- **What is needed**
Each line from the one that contains "styczeń 2022 (22, 2358)" to the end of the material must be set down exactly, and no line before it.

- **Provided data**
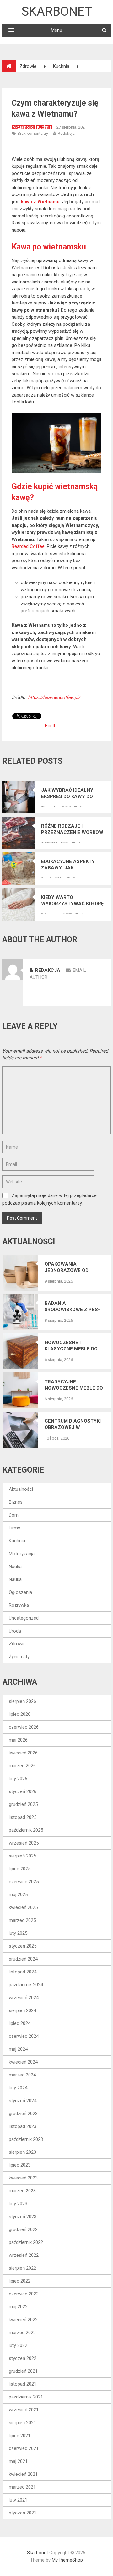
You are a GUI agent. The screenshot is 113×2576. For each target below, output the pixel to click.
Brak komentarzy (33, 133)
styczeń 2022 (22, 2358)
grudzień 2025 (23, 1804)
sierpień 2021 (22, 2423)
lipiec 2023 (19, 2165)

- **Task solution**
styczeń 2022 (22, 2358)
grudzień 2025 (23, 1804)
sierpień 2021 (22, 2423)
lipiec 2023 (19, 2165)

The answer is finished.